§ Task set
1. In the King Wen experiments article, how large was the variation between the 30 random seeds on the evaluation metric?
2. Extend the King Wen experiments article, picking up right after its final sentence.

§ Page extract

☆ ☆ ☆

Three Rescues and a Discovery — King Wen Experiments

The Nature-Nurture Debate, 2300 Years Later

After two experiments showed the King Wen sequence did not improve AI training, the question shifted from the sequence itself to the conditions surrounding it. Perhaps the problem was not the curriculum but the student.

The Junzi Alignment hypothesis proposes that an AI model's disposition — its tendency toward certain behaviors — is shaped by two factors: its random initialization (the 'seed') and its training curriculum. This mirrors one of China's oldest philosophical debates.

Mengzi argued that moral tendencies are innate — present from birth like sprouts waiting to grow.

惻隱之心，仁之端也；羞惡之心，義之端也；辭讓之心，禮之端也；是非之心，智之端也。人之有是四端也，猶其有四體也。
— 孟子・公孫丑上
The heart of compassion is the sprout of benevolence; the heart of shame is the sprout of righteous conduct; the heart of deference is the sprout of propriety; the heart of right and wrong is the sprout of wisdom. That people have these four sprouts is like their having four limbs.
Mengzi's 'four sprouts' theory predicts that different seeds should produce different moral dispositions — just as the Junzi hypothesis predicts that different random initializations should produce different behavioral dispositions in neural networks.

Xunzi took the opposite view. Human nature is raw material; only sustained cultivation produces virtue.

青、取之於藍，而青於藍；冰、水為之，而寒於水。…乾、越、夷、貉之子，生而同聲，長而異俗，教使之然也。
— 荀子・勸學
Blue dye extracted from indigo surpasses indigo; ice formed from water is colder than water. Children of Gan, Yue, Yi, and Mo are born with identical cries but grow up with entirely different customs — education makes them so.
Xunzi's position predicts that the training data (curriculum) overwhelms any innate disposition from the seed. If this is correct, changing the random initialization should have negligible effect on the trained model's behavior.

A sweep of 30 random seeds was run on the same training setup. Each seed produces a different random initialization — a different starting point for the same learning process. If Mengzi is right, different seeds should produce measurably different behavioral signatures. If Xunzi is right, they should all converge to approximately the same result.

Xunzi won. The variation between seeds was approximately 0.04 on the evaluation metric — small enough that it could not be distinguished from measurement noise. No 'behavioral personalities' emerged. No seed produced a distinctly different kind of model. The starting point is effectively irrelevant; the training process dominates.

For the King Wen hypothesis, this meant that any curriculum effect would need to exceed 0.04 to be distinguishable from the background noise of seed variation — a threshold that none of the subsequent experiments cleared.

The Platform Mystery

With the seed sensitivity question settled, attention returned to the curriculum experiments — but from a new angle. The first curriculum test had been run on one machine. What would happen on a different one?

The same six ordering conditions — sequential, random shuffle, easy-to-hard, hard-to-easy, King Wen, and a control — were run on two machines. The first was a desktop PC with an NVIDIA graphics card, using PyTorch, the most common AI training framework. The second was a laptop with an Apple processor, using MLX, Apple's own framework.

☆ ☆ ☆

§ Records shown

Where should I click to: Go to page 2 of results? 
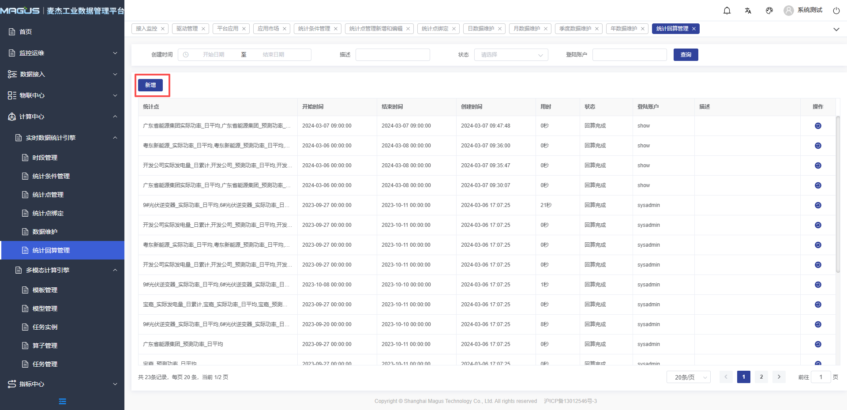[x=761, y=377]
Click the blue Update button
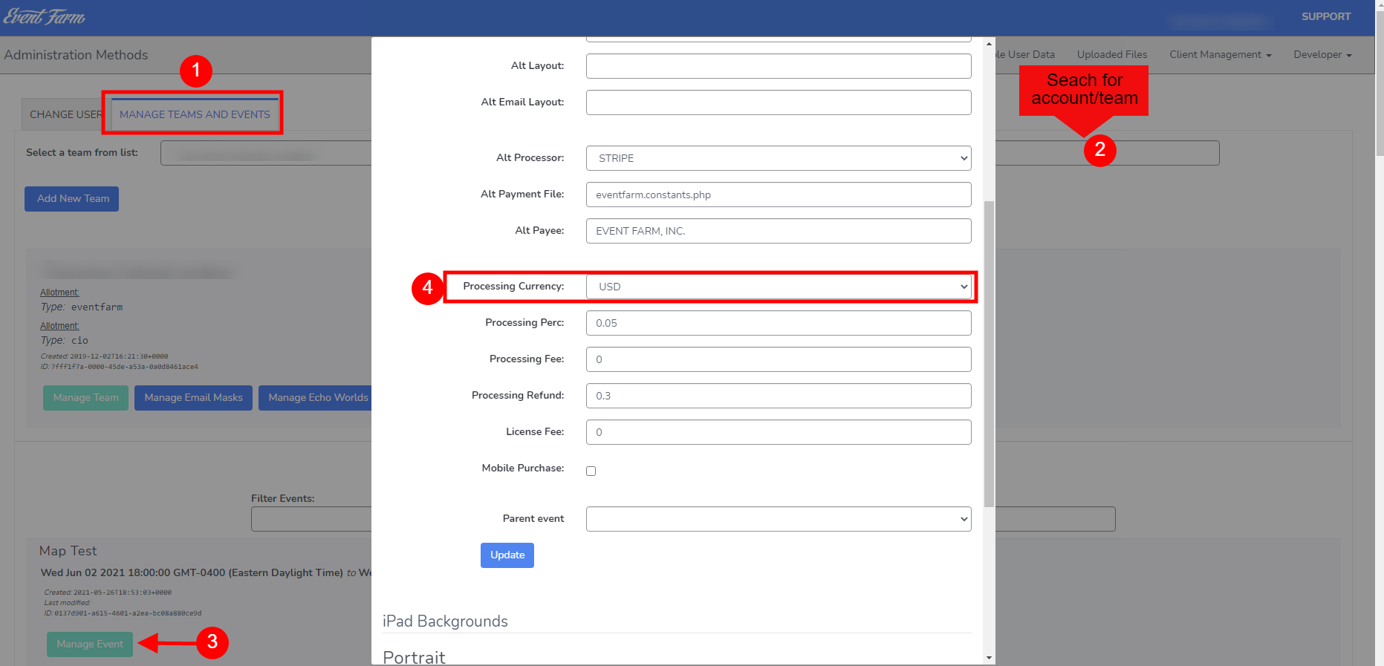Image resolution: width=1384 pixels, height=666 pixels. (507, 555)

☆ ☆ ☆

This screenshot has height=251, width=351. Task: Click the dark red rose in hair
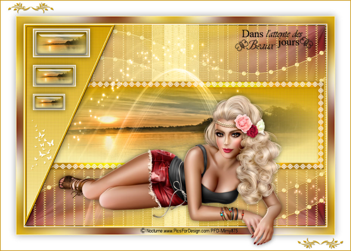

☆ ☆ ☆

§ Expected results
1. About 0.04

2.
The results were startling. On the NVIDIA machine, every alternative ordering beat the sequential baseline — random shuffling by roughly three times the seed noise floor. The effect reproduced consistently, which made the next result all the more puzzling.

On the Apple machine: nothing. No ordering produced any improvement outside the noise floor. The same experiment, the same data, the same model architecture, the same evaluation — and completely different results.

Both machines were then tested with a second difficulty metric to rule out measurement artifacts. The platform gap persisted. The effect was not about how difficulty was measured. It was about the platform itself.

The Discovery Nobody Expected

The explanation turned out to have nothing to do with the I-Ching.

The NVIDIA machine used a technology called torch.compile — a system that compiles the model into specialized, high-speed routines tuned to a fixed computation and memory layout. That specialization was the culprit, but not in the way it first appeared.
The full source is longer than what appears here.